I'd been cleaning my 30D sensor since it was a few days old. Bought a nice kit (albeit expensive), and since I tend to shoot clear skies, the swabs were soon used up. The tiny bottle of Sensor Clean will last a long time fortunately.
So being the frugal type and an engineer, I was looking for an alternative to the expensive swabs that the manufacturer said should only be used for one pass. I had heard of Q-tips (and some of you with good memories will recall that I used them); they are not expensive, are soft, but little bits of cotton fibre can remain, requiring a lot of blowing.
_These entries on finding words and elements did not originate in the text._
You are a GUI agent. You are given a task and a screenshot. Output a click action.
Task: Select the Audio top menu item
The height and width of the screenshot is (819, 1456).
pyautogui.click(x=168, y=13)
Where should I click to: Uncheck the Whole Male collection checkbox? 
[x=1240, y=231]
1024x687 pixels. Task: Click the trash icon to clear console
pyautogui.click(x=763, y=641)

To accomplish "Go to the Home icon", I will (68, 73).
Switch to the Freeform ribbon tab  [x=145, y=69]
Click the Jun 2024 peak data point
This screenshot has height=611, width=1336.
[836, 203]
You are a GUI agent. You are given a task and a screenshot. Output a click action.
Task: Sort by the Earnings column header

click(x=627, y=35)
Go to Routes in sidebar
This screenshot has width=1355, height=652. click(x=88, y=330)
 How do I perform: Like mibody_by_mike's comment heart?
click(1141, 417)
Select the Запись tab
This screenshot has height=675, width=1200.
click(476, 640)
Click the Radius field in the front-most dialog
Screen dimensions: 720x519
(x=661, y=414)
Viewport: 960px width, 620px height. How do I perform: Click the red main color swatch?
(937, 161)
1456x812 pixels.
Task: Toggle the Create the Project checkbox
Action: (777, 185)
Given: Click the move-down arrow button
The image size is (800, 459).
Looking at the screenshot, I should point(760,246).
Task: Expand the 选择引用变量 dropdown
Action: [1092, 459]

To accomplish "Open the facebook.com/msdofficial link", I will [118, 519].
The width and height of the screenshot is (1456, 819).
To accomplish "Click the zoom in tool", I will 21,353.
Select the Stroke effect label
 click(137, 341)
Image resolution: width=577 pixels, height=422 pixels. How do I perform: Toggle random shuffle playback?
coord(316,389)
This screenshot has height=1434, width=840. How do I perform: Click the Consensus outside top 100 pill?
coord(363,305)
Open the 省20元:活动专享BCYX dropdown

Then last week, Belmondo mentioned in a post, that one should always clean lenses with Kodak Lens Cleaning Paper - that was the eureka moment. How, I thought, could I use my Kodak Lens Paper with the cleaning solution?
The answer (for a APS-C sensor that is 15.00 mm wide) is to cut a 13 mm wide strip of stiff cardboard (like shoe box cardboard) a few inches long (forgive the fact that I've been comfortable in both metric and Imperial for thirty years).
Fold the strip of tissue lengthwise twice, and it's about the width of the sensor (and slightly wider than the cardboard strip). Fold it over the end of the cardboard, and clip it in place with a paper clip.
Note that the paper is 70 mm wide - folded lengthwise twice yields 70/4 = 17.5 mm - a bit wider than the sensor, but it's soft and readily conforms to the width of the pre-cut cardboard (13 mm).
Apply one drop of fluid and swab away. If you want to be fussy, remove the paper clip, slide the tissue to a clean location and repeat.
It works like a charm.
It really was a no-brainer - lens paper is soft enough to not scratch a lens, so it won't harm a sensor filter (it's glass), and it's one of the easiest cameras accessories to find.
The cardboard doesn't cost too much either.